According to Mr. Seton, away up in the barren lands they use the saster with a fan made of a shingle-like piece of wood, fastened with a hitch to a piece of wire and a bit of string; the wind—when it is good-natured—will cause the cord to spin round and round. But the same result is secured with a cord which has been soaked in water to prevent it from burning, and which has also been twisted by spinning the meat with one's hands ([Fig. 75]). Such a cord will unwind and wind more or less slowly for considerable time, thus causing the meat to expose all sides of its surface to the heat of the roasting fire in front of which it hangs. You will note we say in front; again let us impress upon the reader's mind that he must not hang his meat over the flame. In [Fig. 75] the meat is so drawn that one might mistake its position and think it was intended to hang over the fire, whereas the intention is to hang it in front of the fire as in [Fig. 74]. In the writer's boyhood days it was his great delight to hang an apple by a wet string in front of the open fire, and to watch it spin until the heat sent the juices bubbling through the skin and the apple gradually became thoroughly roasted.
The Gridiron
Campers have been known to be so fastidious as to demand a broiler to go with their kit; at the same time there was enough of the real camper in them to cause them to avoid carrying unwieldy broilers such as are used in our kitchens.

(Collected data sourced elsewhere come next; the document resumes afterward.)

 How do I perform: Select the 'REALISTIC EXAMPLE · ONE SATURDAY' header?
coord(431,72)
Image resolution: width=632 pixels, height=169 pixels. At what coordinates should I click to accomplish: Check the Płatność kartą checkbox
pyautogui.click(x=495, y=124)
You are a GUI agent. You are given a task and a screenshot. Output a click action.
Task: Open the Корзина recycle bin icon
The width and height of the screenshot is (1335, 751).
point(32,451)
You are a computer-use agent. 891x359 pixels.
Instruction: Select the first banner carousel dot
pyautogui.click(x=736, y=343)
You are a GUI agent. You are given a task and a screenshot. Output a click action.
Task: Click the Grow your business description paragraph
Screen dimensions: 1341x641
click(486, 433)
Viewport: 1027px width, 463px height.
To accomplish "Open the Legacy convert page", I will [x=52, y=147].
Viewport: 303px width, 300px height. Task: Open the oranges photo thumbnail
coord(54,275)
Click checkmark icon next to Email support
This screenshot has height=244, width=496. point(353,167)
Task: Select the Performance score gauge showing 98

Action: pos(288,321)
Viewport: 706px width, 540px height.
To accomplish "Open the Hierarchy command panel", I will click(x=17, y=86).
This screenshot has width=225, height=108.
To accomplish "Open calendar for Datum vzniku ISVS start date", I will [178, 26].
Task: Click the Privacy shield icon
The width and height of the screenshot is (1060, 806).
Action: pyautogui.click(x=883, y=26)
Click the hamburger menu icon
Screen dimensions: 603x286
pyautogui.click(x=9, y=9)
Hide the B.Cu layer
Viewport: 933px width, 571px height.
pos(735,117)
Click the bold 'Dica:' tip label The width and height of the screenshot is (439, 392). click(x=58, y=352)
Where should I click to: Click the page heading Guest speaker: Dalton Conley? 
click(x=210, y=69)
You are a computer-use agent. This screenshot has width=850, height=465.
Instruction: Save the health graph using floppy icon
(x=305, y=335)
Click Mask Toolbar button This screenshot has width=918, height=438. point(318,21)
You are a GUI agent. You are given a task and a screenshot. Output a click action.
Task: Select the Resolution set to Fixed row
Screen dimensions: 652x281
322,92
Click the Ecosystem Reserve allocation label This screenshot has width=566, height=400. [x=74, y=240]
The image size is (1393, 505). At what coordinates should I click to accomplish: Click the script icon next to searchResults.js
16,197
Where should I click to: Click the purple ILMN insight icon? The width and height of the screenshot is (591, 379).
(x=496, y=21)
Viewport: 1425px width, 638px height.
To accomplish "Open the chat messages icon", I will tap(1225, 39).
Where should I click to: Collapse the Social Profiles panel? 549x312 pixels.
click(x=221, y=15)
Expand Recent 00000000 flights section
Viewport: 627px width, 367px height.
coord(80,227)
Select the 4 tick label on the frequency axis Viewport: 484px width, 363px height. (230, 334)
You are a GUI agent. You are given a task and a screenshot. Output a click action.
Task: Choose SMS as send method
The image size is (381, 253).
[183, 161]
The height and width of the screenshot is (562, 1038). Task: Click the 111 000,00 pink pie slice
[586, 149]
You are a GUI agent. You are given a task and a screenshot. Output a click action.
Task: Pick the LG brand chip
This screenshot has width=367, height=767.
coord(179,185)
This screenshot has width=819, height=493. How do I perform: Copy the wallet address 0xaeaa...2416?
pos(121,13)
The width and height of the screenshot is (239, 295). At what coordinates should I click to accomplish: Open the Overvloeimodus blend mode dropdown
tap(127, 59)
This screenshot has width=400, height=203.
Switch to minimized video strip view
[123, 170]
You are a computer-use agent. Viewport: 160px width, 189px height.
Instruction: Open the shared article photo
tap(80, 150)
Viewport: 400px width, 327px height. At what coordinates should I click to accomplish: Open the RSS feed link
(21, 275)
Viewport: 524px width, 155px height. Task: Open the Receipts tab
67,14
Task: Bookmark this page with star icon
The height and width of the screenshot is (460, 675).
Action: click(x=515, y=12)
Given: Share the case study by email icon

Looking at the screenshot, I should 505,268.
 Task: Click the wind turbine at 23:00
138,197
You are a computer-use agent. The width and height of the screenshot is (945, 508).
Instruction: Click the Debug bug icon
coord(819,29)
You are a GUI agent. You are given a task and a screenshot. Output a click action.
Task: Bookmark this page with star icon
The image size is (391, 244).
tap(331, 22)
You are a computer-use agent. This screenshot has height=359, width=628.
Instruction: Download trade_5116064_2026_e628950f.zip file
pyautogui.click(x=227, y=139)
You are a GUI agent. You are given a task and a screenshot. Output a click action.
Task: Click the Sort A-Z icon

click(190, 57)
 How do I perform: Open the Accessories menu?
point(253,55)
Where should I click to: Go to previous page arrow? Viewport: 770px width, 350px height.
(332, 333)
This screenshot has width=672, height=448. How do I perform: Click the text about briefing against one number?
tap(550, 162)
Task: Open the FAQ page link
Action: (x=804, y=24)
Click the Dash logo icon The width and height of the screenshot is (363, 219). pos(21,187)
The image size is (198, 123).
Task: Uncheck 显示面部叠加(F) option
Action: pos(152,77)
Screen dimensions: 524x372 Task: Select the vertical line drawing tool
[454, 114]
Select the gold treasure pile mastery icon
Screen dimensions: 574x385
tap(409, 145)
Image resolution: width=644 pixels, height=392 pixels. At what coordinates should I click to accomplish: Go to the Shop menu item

Consequently they compromise by packing a handful of telegraph wires of even length with their duffel ([Fig. 81]), each wire having its ends carefully bent in the form of a hook ([Fig. 82]), which may be adjusted over two green sticks resting upon two log fire-dogs ([Fig. 83]), and upon the wires, so arranged, meat and fish may be nicely broiled.
This is not a bad scheme, but the campers should have a little canvas bag in which they may pack the wires, otherwise the camper will sooner or later throw them away rather than be annoyed by losing one every now and then. [Figs. 84], [85], [86], [87] and [88] show a little
Skeleton Camp Stove
Ingeniously devised by a Boy Pioneer. Two pieces of telegraph wire are bent into a triangular form ([Figs. 84] and [85]), and the ends of the triangle at A are left open or unjoined, so that they may readily be slipped through the loops in the upright wires, B and C ([Fig. 87]), and thus form a take-a-part skeleton stove ([Fig. 86]). The young fellow from whom this device was obtained was at the time using an old tin kerosene-lamp ([Fig. 88A]) which he forced into the lower triangle of the stove ([Fig. 86]), and which the spring of the wire of the triangle held in position ([Fig. 88B]).
But if one is going to use the telegraph wire camp stove there is no necessity of carrying a lamp. The stove is made so that it may be taken apart and packed easily and the weight is trifling, but a lamp of any kind, or even a lantern, is a nuisance to carry.